Absolutely. Especially with this intersection between art and capitalism. You can have a sense of, Oh, I just want to, you know, do this for me, whether it's Instagram or Substack. And then you're almost sucked into well, is it your site? Are you going to make it a business? Aren't you gonna try to monetize it?
I joined Instagram when it was still just an iPhone only app. So almost at the beginning, and then I saw this whole change and transformation on Instagram as well. When people start off, they wonder oh, maybe I should actually be making this into a side hustle. And maybe if I'm not, there's something wrong with me. If I could go back to my younger self, if I could tell anybody who's younger, who's really listening to this, then I think they really need to know that that's not the only way. That's not the only thing. All of these people who are pushing you to create side hustles, or to build a business, or to scale your business, all of them are coaches. They teach that platform, or they teach business, and they're the ones who are pushing you. I'm pretty sure that tomorrow, if you start a publication that's dedicated to Substack growth, you will probably become a best seller very quickly. All of this messaging comes from other businesses that are trying to teach you how to sell a business or how to create a business or how to sell a course. And their voices are somehow the loudest probably because they're advertising and they're popping up onto your feed and maybe the algorithms favor them. But there is a reason why they're giving you that message. It's just like why McDonald’s tells you that hamburgers are good for you, that they’re not as unhealthy as they really are. I mean, it's just business. So it's not like they’re bad people or that we shouldn't look up to them. But just that it's a very incessant message that is coming from so many people, that you start to second guess yourself, you start to doubt yourself, and then you go down this road and months or years later you realize that you never really wanted to do this. You probably just get burnt out on something that you used to love doing. For no fault of yours. It is really important to reflect on what you really want, because there's so much that's possible. But we can't all do everything that's possible or achieve all of those really lofty goals. There's just so much of chance and luck that also plays a part in all of this.

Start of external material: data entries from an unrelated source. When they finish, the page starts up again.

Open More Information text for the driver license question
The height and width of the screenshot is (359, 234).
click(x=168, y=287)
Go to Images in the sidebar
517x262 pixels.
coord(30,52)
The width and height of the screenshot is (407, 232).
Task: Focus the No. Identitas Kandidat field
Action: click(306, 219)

If I could go back to my younger self, if I could tell anybody who's younger, who's really listening to this, then I think they really need to know that that's not the only way.
I have a question about how you stay grounded within all of that messaging. In your perspective, what have you been doing to stay centered or stay focused on your own art? In your own practice? Is there anything that you do? Whether it's I'm only going to, read newsletters once a week, or I'm not going to look at notes? Do you have any strategies that you've found useful for that?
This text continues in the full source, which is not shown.